Abstract
Manifold learning is a main stream research track used for dimensionality reduction as a method to select features. Many variants have been proposed with good performance. A novel graph-based algorithm for supervised image classification is introduced in this paper. It makes the use of graph embedding to increase the recognition accuracy. The proposed algorithm is tested on four benchmark datasets of different types including scene, face and object. The experimental results show the validity of our solution by comparing it with several other tested algorithms.
You have full access to this open access chapter, Download conference paper PDF
Similar content being viewed by others
Keywords
1 Introduction
In the last years, machine learning has been playing an important role in many domains, especially in image recognition and classification. It has shown the great power for effective learning. In supervised learning, a physical phenomenon is described by a mapping between predict or labeled data. In this domain, graph-based algorithms have drawn great attention [1,2,3,4,5]. A lot of efforts have been done by using graph-based learning methods to various topics, such as regression [6] and dimensionality reduction [7].
Techniques that address the latter problem were proposed to reduce the multi-dimensional data dimensionality. It aims to find relevant subsets for feature description. It yields a smaller set of representative features while preserving the optimal salient characteristics. Hence, not only the processing time can be decreased, but also a better generalization of the learning models can be achieved. The algorithms mentioned above rely on both the manifold structure and learning mechanism [8,9,10]. Therefore, in many cases, it is possible to achieve better performance than other conventional methods. However, all of these methods firstly define the characterized manifold structure and then perform a regression [5]. As a result, the constructed graphs have great effects on the performance. Indeed, the graph spectral is fixed in the following regression steps.
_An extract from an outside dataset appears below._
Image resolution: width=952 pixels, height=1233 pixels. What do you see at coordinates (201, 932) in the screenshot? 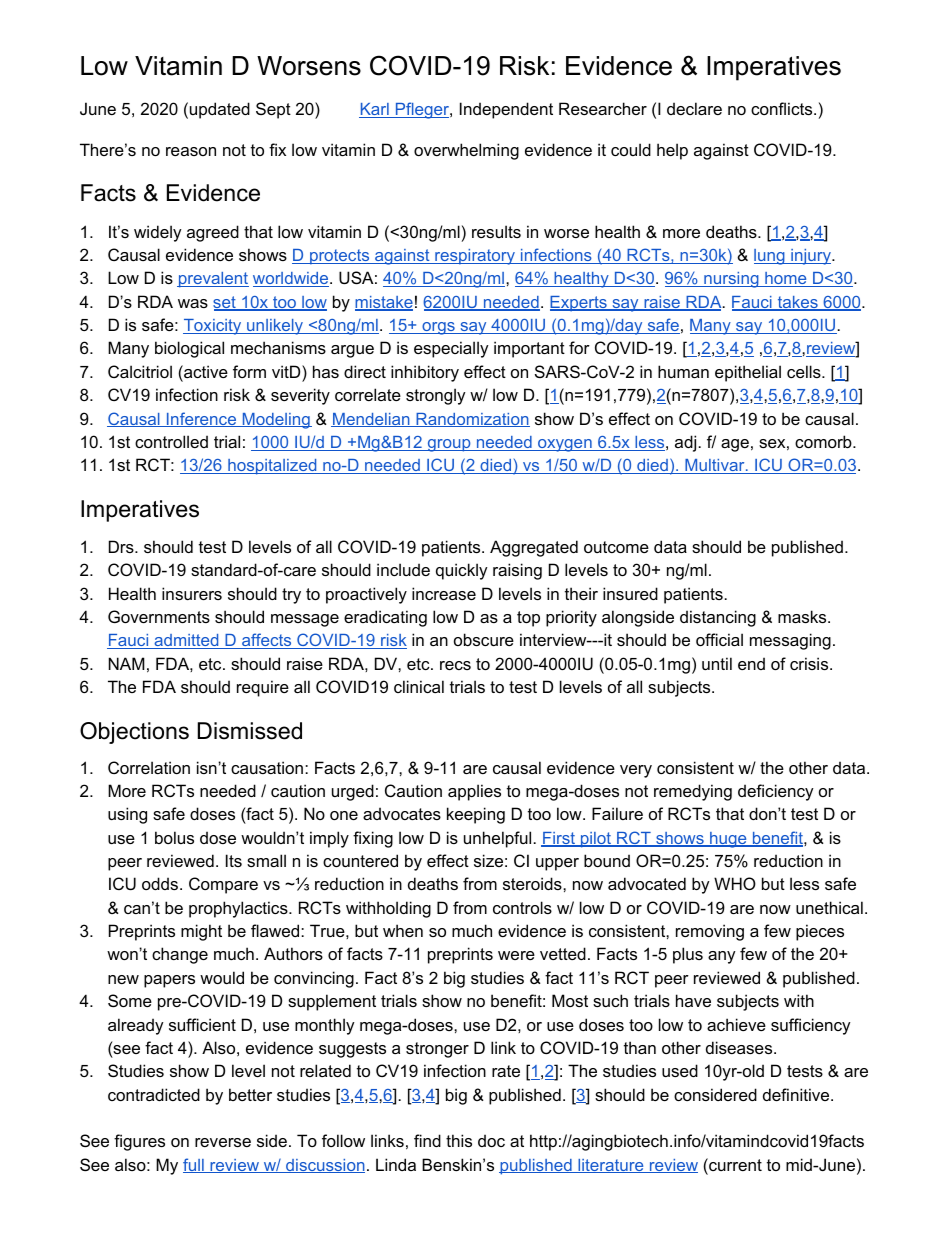
I see `might` at bounding box center [201, 932].
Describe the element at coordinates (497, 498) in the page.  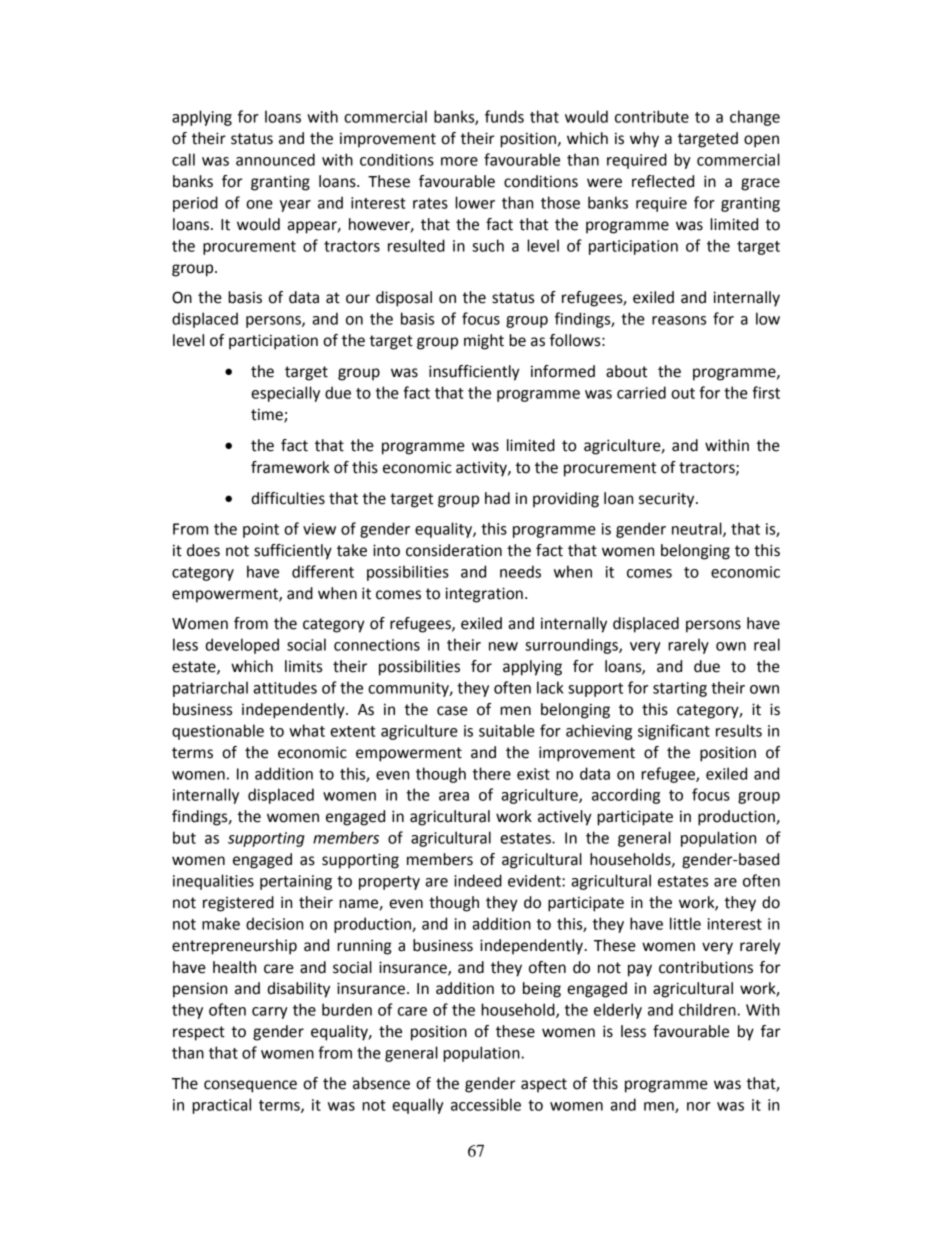
I see `had` at that location.
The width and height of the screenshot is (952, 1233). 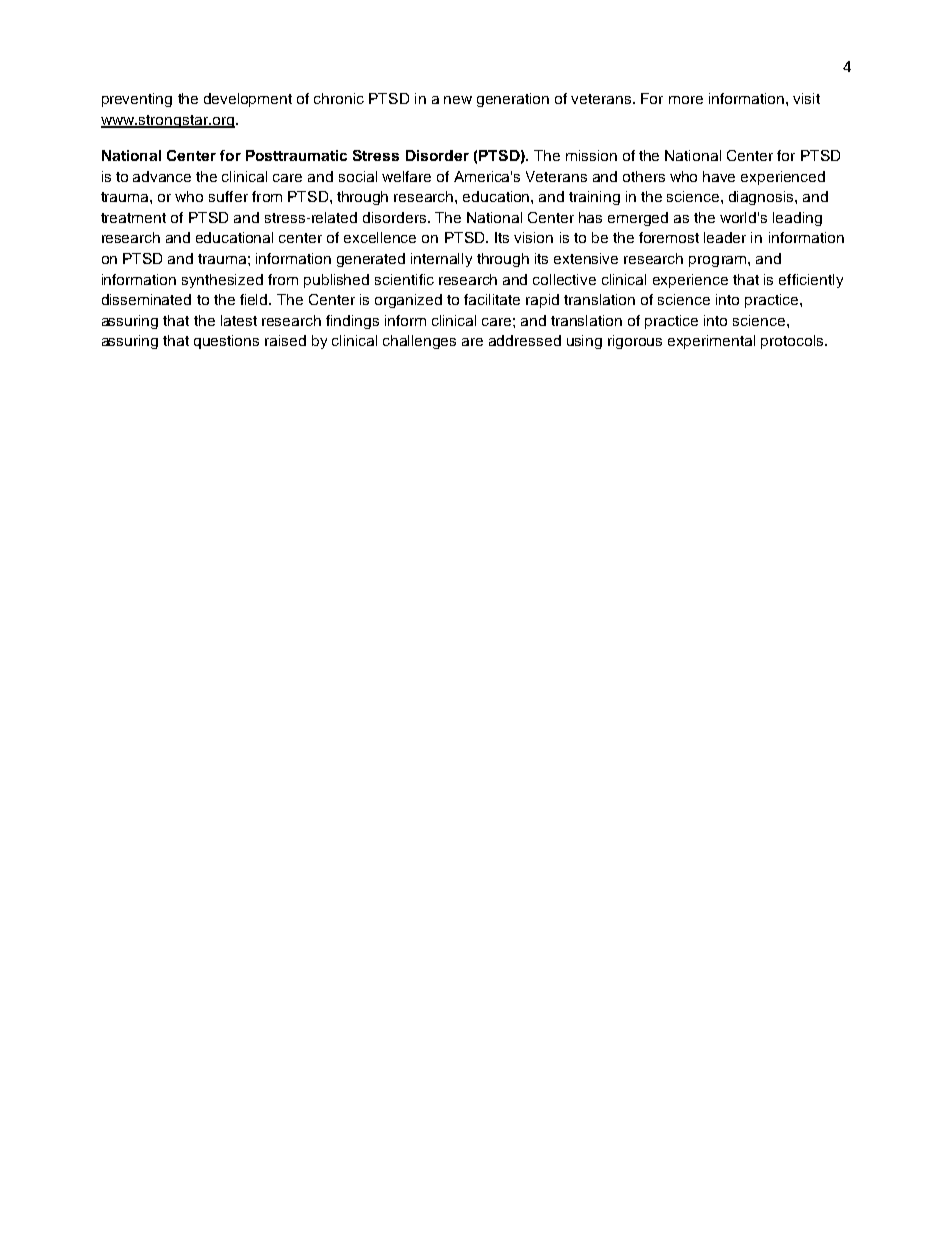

Taking into consideration the above remarks, we introduce in this paper a graph-based algorithm for efficient supervised image classification. It applies the models of graph-based dimensionality reduction and sparse regression simultaneously. Besides, an iterative locally linear graph weight algorithm is applied to acquire graph weights and improve the recognition accuracy. Finally, we inspect the optimization problem of the proposed approach and we demonstrate the situations to solve it.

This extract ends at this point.